Tim Beaumont had four children, on whom he and his wife bestowed a series of somewhat esoteric names: Hubert, Alaric, Atalanta and Ariadne. Although a seemingly undemonstrative father, the death of Alaric in a road accident in 1980 was a blow from which Beaumont never really recovered.
Michael De-la-Noy
Timothy Beaumont's defection from the Lib Dems gave the Green Party their first seat at Westminster, supporting small farmers, promoting peace and raising concerns about rail and aviation, writes Alan Francis. For Green Party campaigners, he provided invaluable information on topics like renewable grants and the Government's dismal energy planning through written questions. These would frequently aid the party's campaigns.
He was often ahead of the political game. Six months before the demise of Railtrack, for instance, he called on the Government to renationalise it, forcing ministers to defend the failing rail set-up. Three years ago, he got the full backing of the House of Lords for an Air Traffic Reduction Bill, highlighting an issue which has since become a major public concern.
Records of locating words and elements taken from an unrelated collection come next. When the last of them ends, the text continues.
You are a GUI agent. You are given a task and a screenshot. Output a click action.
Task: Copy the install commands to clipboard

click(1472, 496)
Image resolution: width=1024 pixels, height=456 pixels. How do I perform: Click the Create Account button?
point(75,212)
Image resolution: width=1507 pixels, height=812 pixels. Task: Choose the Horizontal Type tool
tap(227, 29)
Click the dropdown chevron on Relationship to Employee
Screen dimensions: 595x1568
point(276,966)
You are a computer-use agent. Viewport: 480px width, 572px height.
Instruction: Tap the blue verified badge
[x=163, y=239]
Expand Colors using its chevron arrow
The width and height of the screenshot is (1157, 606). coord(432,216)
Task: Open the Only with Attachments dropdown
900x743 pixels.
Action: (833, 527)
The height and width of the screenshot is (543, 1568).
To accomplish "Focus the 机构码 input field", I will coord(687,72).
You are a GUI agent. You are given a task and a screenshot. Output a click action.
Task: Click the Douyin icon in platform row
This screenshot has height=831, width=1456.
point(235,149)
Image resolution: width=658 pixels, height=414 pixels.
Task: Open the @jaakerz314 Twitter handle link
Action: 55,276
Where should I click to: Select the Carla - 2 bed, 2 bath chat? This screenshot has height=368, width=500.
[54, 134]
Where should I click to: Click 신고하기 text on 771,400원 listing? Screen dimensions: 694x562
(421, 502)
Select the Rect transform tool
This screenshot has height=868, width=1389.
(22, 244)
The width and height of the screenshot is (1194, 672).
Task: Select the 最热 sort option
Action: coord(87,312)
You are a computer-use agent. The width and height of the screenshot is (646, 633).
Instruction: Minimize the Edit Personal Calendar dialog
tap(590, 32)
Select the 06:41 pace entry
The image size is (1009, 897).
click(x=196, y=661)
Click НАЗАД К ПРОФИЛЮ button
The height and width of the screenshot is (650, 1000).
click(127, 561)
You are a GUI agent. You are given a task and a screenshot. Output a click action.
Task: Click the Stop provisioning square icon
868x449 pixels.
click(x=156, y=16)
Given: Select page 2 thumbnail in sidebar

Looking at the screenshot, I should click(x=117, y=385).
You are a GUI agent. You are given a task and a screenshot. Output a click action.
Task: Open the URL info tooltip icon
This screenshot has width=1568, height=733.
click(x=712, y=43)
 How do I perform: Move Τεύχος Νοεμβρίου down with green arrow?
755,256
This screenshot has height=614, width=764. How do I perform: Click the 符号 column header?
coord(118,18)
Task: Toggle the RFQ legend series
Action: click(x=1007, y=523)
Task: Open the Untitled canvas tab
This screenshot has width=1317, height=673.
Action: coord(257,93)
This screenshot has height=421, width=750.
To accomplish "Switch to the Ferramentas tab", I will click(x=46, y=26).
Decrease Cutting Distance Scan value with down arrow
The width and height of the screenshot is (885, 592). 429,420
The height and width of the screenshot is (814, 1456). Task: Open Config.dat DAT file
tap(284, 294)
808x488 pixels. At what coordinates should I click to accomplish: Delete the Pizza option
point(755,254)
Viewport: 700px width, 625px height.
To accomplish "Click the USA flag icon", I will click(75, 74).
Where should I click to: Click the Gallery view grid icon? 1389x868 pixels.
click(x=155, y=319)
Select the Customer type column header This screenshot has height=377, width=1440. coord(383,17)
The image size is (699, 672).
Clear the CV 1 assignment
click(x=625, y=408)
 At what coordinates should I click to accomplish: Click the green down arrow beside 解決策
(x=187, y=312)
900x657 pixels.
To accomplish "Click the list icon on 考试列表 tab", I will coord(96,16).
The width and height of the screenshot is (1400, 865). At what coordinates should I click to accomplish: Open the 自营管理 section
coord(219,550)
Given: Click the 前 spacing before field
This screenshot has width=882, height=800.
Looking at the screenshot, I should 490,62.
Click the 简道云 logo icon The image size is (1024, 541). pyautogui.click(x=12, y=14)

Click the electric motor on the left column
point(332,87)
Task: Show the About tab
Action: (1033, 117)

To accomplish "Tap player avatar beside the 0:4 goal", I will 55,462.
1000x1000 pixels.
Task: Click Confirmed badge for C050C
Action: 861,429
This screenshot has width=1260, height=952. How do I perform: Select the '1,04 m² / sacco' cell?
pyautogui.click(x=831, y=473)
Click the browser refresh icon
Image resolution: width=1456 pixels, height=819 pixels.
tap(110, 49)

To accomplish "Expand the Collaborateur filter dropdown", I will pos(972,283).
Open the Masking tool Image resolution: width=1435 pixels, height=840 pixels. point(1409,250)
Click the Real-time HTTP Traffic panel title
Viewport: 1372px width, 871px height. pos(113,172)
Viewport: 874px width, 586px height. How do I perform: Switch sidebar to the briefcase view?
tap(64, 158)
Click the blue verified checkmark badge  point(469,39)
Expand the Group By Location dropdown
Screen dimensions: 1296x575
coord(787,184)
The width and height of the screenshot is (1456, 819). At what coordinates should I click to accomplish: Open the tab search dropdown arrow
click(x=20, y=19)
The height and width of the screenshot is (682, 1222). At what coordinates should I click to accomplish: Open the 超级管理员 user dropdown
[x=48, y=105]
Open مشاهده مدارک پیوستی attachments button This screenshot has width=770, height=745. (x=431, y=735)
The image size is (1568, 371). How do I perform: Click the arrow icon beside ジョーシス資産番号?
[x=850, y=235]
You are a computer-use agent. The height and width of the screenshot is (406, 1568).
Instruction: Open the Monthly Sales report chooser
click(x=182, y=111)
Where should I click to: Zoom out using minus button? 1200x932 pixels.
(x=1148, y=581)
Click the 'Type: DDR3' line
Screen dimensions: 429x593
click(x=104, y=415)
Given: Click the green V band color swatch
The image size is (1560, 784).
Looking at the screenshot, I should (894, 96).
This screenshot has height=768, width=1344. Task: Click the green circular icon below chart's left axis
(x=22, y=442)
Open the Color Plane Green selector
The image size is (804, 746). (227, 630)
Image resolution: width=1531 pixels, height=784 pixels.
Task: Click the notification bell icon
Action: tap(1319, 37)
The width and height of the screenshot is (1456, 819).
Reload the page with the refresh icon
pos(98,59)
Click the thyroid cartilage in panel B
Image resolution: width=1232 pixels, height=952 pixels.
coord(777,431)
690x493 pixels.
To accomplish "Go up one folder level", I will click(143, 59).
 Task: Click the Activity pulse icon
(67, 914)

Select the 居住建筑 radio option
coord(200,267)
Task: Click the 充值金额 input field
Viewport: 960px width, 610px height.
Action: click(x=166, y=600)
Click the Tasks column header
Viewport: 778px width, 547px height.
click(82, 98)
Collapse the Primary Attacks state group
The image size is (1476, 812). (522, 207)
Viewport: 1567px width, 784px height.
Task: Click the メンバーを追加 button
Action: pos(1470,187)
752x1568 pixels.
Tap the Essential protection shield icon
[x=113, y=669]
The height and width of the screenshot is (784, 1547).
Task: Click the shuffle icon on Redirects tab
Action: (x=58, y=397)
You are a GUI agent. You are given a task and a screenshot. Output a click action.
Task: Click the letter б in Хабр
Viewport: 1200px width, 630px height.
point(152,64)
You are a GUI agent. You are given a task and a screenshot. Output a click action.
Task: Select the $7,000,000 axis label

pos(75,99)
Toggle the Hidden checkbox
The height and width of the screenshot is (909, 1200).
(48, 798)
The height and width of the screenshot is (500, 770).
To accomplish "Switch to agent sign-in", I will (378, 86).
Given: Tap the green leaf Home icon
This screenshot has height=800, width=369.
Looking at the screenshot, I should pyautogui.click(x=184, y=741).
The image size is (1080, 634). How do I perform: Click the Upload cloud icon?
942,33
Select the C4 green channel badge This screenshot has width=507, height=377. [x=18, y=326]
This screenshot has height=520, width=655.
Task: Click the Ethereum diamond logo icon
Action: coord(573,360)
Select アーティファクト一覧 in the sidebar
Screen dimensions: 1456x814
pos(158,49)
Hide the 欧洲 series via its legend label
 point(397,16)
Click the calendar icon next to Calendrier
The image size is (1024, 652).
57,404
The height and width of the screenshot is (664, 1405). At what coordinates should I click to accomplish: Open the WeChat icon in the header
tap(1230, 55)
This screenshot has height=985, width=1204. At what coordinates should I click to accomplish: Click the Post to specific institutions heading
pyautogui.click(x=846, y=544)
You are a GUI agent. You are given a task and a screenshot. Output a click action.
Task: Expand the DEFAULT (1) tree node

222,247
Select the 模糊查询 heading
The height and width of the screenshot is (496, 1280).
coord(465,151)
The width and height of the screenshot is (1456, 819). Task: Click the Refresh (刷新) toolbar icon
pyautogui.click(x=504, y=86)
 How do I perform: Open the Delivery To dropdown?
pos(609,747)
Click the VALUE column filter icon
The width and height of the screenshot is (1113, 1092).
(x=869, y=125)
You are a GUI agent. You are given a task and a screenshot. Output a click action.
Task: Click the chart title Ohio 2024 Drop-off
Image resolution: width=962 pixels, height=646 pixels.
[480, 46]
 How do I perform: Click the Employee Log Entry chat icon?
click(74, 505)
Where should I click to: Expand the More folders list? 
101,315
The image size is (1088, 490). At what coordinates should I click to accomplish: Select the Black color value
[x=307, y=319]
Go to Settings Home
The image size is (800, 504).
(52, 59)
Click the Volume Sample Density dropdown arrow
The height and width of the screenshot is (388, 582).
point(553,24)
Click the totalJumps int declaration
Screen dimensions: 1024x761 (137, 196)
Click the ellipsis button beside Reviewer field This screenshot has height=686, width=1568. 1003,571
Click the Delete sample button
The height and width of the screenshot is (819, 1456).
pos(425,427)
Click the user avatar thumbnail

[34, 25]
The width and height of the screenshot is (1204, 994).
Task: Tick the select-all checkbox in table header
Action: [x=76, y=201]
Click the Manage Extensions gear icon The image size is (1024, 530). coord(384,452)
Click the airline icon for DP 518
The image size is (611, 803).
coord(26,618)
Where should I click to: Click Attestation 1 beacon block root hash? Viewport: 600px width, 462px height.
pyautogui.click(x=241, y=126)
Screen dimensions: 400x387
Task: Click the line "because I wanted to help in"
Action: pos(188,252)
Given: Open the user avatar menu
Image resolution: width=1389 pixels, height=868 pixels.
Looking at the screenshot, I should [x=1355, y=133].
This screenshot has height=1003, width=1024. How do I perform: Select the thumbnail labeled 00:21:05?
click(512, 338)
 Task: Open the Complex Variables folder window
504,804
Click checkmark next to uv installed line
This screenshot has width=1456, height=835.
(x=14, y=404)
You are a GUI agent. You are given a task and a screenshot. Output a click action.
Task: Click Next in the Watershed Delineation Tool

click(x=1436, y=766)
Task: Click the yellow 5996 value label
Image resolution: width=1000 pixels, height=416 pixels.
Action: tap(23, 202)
At the time, this was a serious political achievement, despite the inevitable rejection of the Bill by the House of Commons.
During the foot-and-mouth crisis in 2001, Beaumont highlighted its impact on farmers and also the unnecessary cruelty created both by the culling of animals and the long distances they were being moved for slaughter.
In the last few months, he had campaigned on energy saving, the renewables industry and housing. Tim Beaumont's legacy will be a track record of serious Green parliamentarism, paving the way for future Green MPs.
Timothy Wentworth Beaumont, priest, publisher, philanthropist, politician and writer: born 22 November 1928; ordained deacon 1955, priest 1956, resigned priesthood 1973, resumed priesthood 1984; Assistant Chaplain, St John's Cathedral, Hong Kong 1955-57; Vicar, Christ Church Kowloon Tong, Hong Kong 1957-59; Honorary Curate, St Stephen's Rochester Row 1960-63; editor, Prism 1960-63, 1964; Joint Honorary Treasurer, Liberal Party 1962-63, Chairman, Publications Department 1963-64, Head of Organisation 1965-66, Chairman 1967-68, President 1969-70; editor, New Outlook 1964, 1972-74; proprietor, New Christian 1965-70; created 1967 Baron Beaumont of Whitley; food columnist, Illustrated London News 1976-80; Vice-Chairman, Liberal Party Executive and Director for Policy Promotion 1980-83; Vicar, St Philip and All Saints, with St Luke, Kent 1986-91; married 1955 Mary Rose Wauchope (one son, two daughters, and one son deceased); died London 8 April 2008.